Gli stalli sono vuoti da quasi due anni. Dopo il primo slancio iniziale “Reggioinbici” ha registrato una brutta battuta d’arresto. A giugno del 2019 partiva il servizio di “bike sharing”. Dieci stazioni fisiche, 130 biciclette, 50 a pedalata assistita e 80 a trazione: ecco gli strumenti con cui si è provato a cambiare l’approccio alla mobilità. Una vera e propria sfida culturale su cui l’amministrazione guidata dal sindaco Falcomatà aveva puntato attraverso i finanziamenti del Pon Metro. Del resto l’utilizzo del mezzo simbolo della svolta ecologica viene incentivato dall’Europa. E la città aveva risposto. In molti avevano apprezzato la possibilità di spostarsi attraverso la “mobilità dolce” lasciando a casa l’auto.
Poi il primo stop legato alle continue e tristi vandalizzazioni dei mezzi e alla lunga serie di furti. Poi una timida ripresa seguita da un definitivo stop.
L’esperimento che a più riprese è stato proposto ha certificato che la comunità non è ancora “matura” per questo genere di servizio. Tanti troppi i furti, per non parlare dei mezzi danneggiati a cui sono stati prelevati dei pezzi. Una “bocciatura” del grado di civiltà di una frangia di cittadini che però finisce per abbattersi su tutti. Il risultato? Nella stagione che ha visto il debutto della città dello Stretto tra le mete turistiche (grazie alle nuove rotte di Ryanair) i vacanzieri hanno trovato gli stalli vuoti.
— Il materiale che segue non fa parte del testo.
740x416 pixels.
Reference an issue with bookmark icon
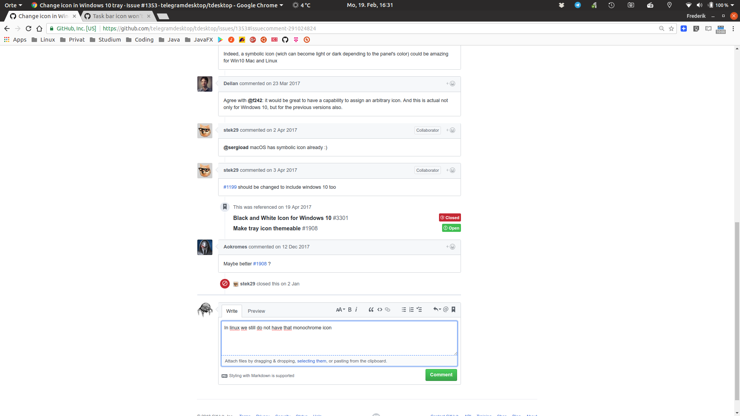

Eppure proprio per avvicinare il territorio agli standard europei di mobilità era stato pensato e finanziato il servizio.
Ma il Comune non molla. Una minoranza non può far cessare un servizio che invece è espressione di una comunità che vuole crescere. Come conferma l’assessore comunale alla viabilità, Paolo Malara, che annuncia: «Il parco mezzi sarà potenziato con 60 nuove biciclette, 30 a pedalata muscolare e 30 a pedalata assistita. È in corso l’esperimento di una nuova fornitura. Appena saranno “spendibili” le risorse del Pon Metro».